Clairement une lecture qui ne m'a pas emballée ça faisait quelques temps... Lorsqu'il est sorti en poche, j'ai décidé d'acheter "Madelaine avant l'aube" ayant reçu plusieurs prix et que mon ancienne collègue avait adoré. Argument de poids donc, je me le suis donc pris mais je ne l'ai franchement pas beaucoup apprécié... Lu en quand même quelques jours malgré la toute petite taille, je me suis clairement forcée à continuer, chose que je n'aime pas faire, mais aimant encore moins ne pas terminer un livre...

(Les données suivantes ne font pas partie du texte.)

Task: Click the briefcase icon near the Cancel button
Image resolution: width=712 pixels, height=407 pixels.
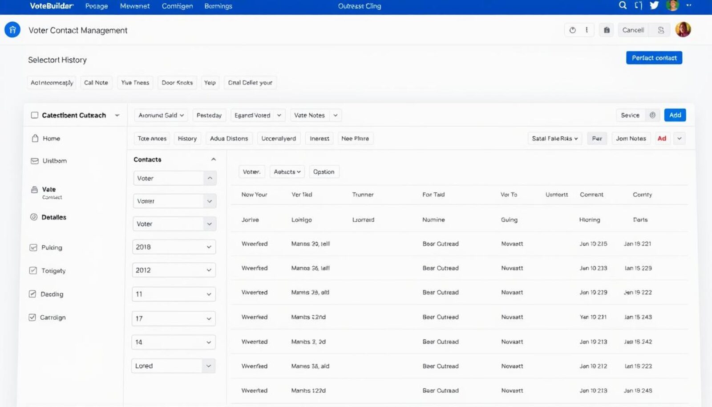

Déjà on n'a aucune indication de temporalité et de lieu, ce qui n'est pas forcément ultra dérangeant mais cela m'a empêchée de me plonger clairement dans le récit. Les habitants vivent dans un hameau du nom des "Montées", où seuls quelques habitants vivent. La terre est aride, la vie difficile, les perspectives de vie peu engageantes. On suit des jumelles: Ambre et Aelis, deux jolies femmes dont les parents ont eu peur à la naissance, étant deux filles donc moins fortes que les hommes, et deux bouches à nourrir... Celles-ci sont mariées respectivement à Léon et Eugène. Les deux couples se sont mal trouvés, Léon étant un homme violent envers sa femme tandis que Aelis est une femme difficile avec le doux Eugène. Ces deux derniers ont plusieurs fils, dont certains sont morts à cause des conditions de vie difficiles. Tous les fils travaillent dur dans les champs pour tenter de vivre de leurs récoltes, travaillant sur les terres d'un certain Ambroisie-le-père un vieil homme dur mais juste, tandis que son fils Ambroisie-le-fils agit tel un tyran envers les paysans, terrorisant les femmes et les hommes.
Notre personnage principal, si j'ai bien compris, est un outsider qui traîne avec les fils de Aelis. Il nous raconte la vie difficile aux champs tandis que tous tentent de survivre. Un jour, une petite fille apparaît sous ses yeux, Madelaine elle sera appelée, et habitera avec Ambre et Léon qui n'ont pas d'enfant. Léon un homme devenu alcoolique violent incapable terrorisera l'enfant, mais elle ne se laissera pas faire. Ambre trouvera en elle la fille qu'elle n'a jamais eue et elle la considérera comme son propre sang. La petite fille est sauvage, passe son temps avec ses cousins, dehors, à s'occuper des travaux des champs et à chasser tandis que sa mère et sa tante passent leurs journées à faire je ne sais quoi. Le roman parle de toutes ces années de misère, où le sol ne donne rien, la faim tenaille les habitants.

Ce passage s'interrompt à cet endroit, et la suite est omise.